# What the task asks:
Among the lines below, return each one that contains the word "computer".

*** Available data

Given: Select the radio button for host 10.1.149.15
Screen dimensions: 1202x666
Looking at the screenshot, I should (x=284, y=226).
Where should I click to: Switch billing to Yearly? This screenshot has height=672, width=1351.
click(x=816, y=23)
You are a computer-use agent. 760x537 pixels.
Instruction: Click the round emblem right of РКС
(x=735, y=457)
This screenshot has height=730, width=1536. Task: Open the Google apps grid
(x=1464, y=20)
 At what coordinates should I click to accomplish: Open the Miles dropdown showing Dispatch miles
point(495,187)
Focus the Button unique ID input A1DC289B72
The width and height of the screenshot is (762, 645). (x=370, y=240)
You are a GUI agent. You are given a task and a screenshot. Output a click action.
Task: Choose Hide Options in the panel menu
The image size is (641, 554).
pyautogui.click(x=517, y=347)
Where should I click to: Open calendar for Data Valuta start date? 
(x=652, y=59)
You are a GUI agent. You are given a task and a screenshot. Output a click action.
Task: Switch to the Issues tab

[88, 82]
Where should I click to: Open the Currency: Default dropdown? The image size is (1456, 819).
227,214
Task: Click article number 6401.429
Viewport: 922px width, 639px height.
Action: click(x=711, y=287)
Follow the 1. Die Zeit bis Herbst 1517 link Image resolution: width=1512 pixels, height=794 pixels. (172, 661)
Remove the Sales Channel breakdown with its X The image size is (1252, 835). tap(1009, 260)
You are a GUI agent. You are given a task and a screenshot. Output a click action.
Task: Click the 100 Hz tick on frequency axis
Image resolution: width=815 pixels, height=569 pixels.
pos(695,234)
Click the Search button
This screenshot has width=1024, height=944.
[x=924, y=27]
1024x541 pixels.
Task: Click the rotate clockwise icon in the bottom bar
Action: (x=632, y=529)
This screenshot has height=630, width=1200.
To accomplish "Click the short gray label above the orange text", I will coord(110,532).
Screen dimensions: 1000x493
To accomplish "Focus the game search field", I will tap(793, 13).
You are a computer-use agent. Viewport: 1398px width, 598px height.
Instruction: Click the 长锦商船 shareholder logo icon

******

# Task result:
You are a computer-use agent. 760x537 pixels.
You are a computer-use agent. Viewport: 1398px width, 598px height.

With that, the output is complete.